My solution is to add rake task options so that only the groups I want generated get run e.g.
rake sitemap:refresh:no_ping EXCLUDE=very_slow_group to skip the long running groups.
rake sitemap:refresh:no_ping EXCLUDE=very_slow_group
rake sitemap:refresh:no_ping ONLY=newly_modified_group to only run modified groups.
rake sitemap:refresh:no_ping ONLY=newly_modified_group
Groups that are skipped are printed like:
! group "very_slow_group" not processed - not included in ONLY option
! group "very_slow_group" not processed - not included in EXCLUDE option
My implementation was to essentially piggyback off the VERBOSE option definition.
Thank you and I appreciate any feedback you can give me.
Add `only` and `exclude` options to conditionally generate only speci…
This is exactly what I was looking for. My only concern is with the sitemap_index generated.
Let's say I have two groups called stores and contents, and I've previously generated two sitemaps for the stores group.
If I use the onlyoption with the stores group, and the new size of URLs generates 3 sitemaps, what will happen with the sitemap index? Will it be updated with the 3 sitemaps associated to the storesgroup? Will it include the sitemaps associated to the contents group (which were not generated this time)?
Yeah the kicker is what happens to the index. If you have a group which you don't want to run very often, but you still want included in the index, then you kinda need to detect and include the existing sitemap files (without regenerating them). This isn't out of the scope of possibility. Since we would have all the info about file locations and naming convention etc. The group could cycle through its files and if the file exists, add it to the index. This would be a useful feature but would have to be coded in a way that is easy to use. Since it's so easy to use ENV variables in ruby I'm reluctant to add much built-in support for special variables, unless they are very useful and take into account normal use-cases.
I think I have an easier solution which uses multiple sitemap configs rather than conditional code execution. I'll post more about it but the gist of it is to generate all your slow groups into a directory or their own, and have them in their own configuration, with create_index = false, so no index is written for them.
Then in your "regular" config you generate your sitemaps as per usual and then add each of the files from the slow group's directory to the index manually using the add_to_index() method. You can add the files by iterating over them and calling that method for each one, so it is dynamic and will add whatever files happen to be there.
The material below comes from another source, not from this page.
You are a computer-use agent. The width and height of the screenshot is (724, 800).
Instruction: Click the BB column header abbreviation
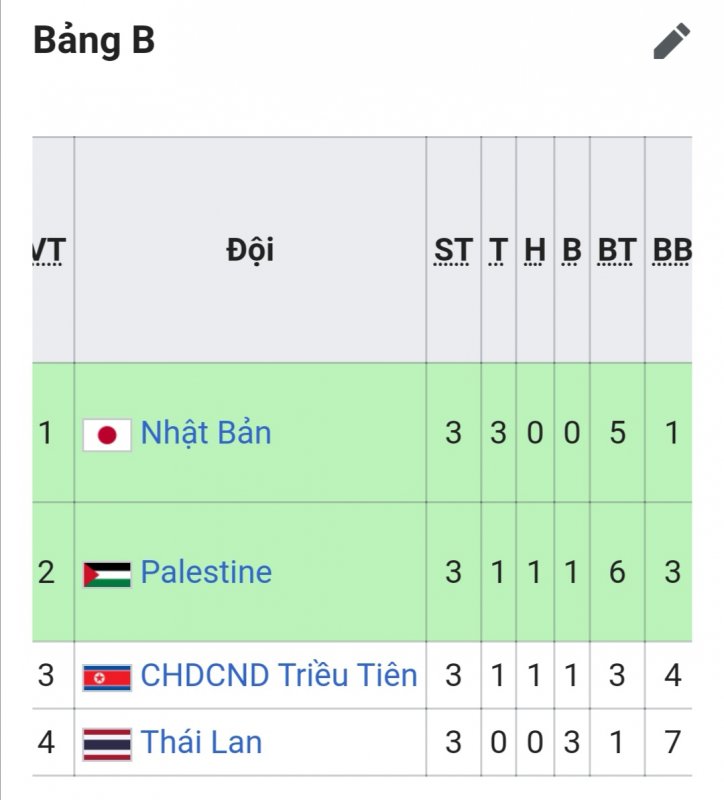672,251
Interesting solution, and I think it could be generalized to all groups (not just the slow ones you mentioned above). Tell me if I'm wrong, but if you set create_index = false to all groups, and then use add_to_index() manually for all groups (iterating the same way you mentioned), you can regenerate any group you want (even using the only and exclude options), and the sitemap index would be built from scratch every time.
@sivicencio that seems about right. However the create_index option doesn't really have any effect within groups per se. By that I mean that groups don't control index creation, but they do participate in it by having their files added to the index. Unfortunately whether or not the index is actually written out, links are added to it as if it were to be written out, then at the end we make the decision to write it out. So if you were to use add_to_index() to add a bunch of links, and then used a group() which created a bunch of files, I think those links would be added again, so there would be dupes. The reason I did it that way is because I needed to know what was generated in order to print out the summary lines and the index is where all that info resides...so a bit of a poor design choice, but not the end of the world. But what I see one could do is something like the following. You break up the index and group creation into separate create() blocks:
# Generate groups prior to index
SitemapGenerator::Sitemap.create(:create_index => false) do
group(:filename => 'slow_group') do
group(:filename => 'slower_group') do
loop through files like 'slow_group', 'slower_group'